Pour l’instant, le seul traitement prescrit s’appelle la «surveillance active» qui l’a obligé à se soumettre à trois biopsies, un exercice synonyme de «mauvaise journée à passer», décrit-il.
La lente progression de son mal maudit a ceci de consolant, c’est qu’elle lui accorde du temps pour penser. Il dit cheminer dans sa réflexion pouvant mener à l’ablation et qui éliminerait ainsi tout recours à la chimiothérapie, radiothérapie et autres avenues chimiques.
Il y trouve aussi un rapport de meilleure qualité qu’il a appris à développer, tantôt dans son travail de chef d’orchestre à la fédération, tantôt dans son emploi du temps personnel et de la recherche d’une meilleure santé pour mieux le préparer à ce qui s’en vient.
«On dirait que mes enfants sont maintenant plus sensibles à ce que je fais. Je pense que ça les a rendus plus conscients de la valeur de la santé, qu’il faut plus l’apprécier. Cette composante de la vie devient soudainement moins gratuite et on réalise qu’elle ne tombe pas du ciel automatiquement», donne-t-il à entendre.
«L’autre jour, je l’ai conduit à l’hôpital et j’ai attendu trois heures pour un rendez-vous qui a duré beaucoup plus longtemps que ce qui était prévu. Mais on ferait n’importe quoi pour nos parents. Avec le soutien familial, je demeure convaincu que ça va l’aider à passer à travers ce qu’il vit», croit son fils aîné, Laurent.
L’HÉRITAGE DE SA MÈRE
Désormais, chaque fois que les circonstances le permettent, Robert et Ariane courent les événements dans lesquels sont impliqués leurs trois enfants. Ils sont à Calgary en fin de semaine pour la première Coupe du monde de Laurent. Ils étaient à Erfurt en Allemagne, en mars dernier, quand il a confirmé sa deuxième place au cumulatif du 500 m de la saison.
La maladie a déclenché chez le père quelque chose qu’il ne veut pas appeler une «urgence» à ne plus rien manquer, mais plutôt une «attention plus forte».

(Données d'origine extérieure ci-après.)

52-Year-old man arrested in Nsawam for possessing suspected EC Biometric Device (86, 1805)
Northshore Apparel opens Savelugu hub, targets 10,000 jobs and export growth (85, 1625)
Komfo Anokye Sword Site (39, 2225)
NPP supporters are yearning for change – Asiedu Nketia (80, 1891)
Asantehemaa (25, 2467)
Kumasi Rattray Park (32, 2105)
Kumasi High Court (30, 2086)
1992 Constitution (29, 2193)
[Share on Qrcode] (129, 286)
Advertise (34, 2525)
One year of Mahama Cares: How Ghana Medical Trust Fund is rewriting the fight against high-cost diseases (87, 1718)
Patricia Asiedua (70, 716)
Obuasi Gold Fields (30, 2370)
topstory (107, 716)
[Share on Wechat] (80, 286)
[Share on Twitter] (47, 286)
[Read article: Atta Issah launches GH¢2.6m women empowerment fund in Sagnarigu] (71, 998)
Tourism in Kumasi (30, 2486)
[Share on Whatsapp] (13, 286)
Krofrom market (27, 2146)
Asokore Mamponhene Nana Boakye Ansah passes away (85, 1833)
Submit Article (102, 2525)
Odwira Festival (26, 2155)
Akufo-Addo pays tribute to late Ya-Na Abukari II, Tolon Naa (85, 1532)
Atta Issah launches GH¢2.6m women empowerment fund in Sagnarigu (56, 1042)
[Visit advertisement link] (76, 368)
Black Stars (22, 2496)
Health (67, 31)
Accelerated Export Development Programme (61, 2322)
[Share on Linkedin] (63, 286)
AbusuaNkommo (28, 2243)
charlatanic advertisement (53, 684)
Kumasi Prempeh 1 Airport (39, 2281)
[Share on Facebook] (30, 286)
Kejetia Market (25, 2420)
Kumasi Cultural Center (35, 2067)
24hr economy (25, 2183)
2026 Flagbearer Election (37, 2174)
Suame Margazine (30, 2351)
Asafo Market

«J’avais déjà commencé à changer làdessus lorsque j’ai perdu ma mère soudainement en mars 2012. Ma mère était omniprésente dans notre famille. Ce fut un gros choc parce que j’avais une belle relation avec elle et j’ai appris à mieux relativiser parce qu’elle était comme ça, elle aussi. Je suis convaincu que ça m’a rendu plus fort aujourd’hui…»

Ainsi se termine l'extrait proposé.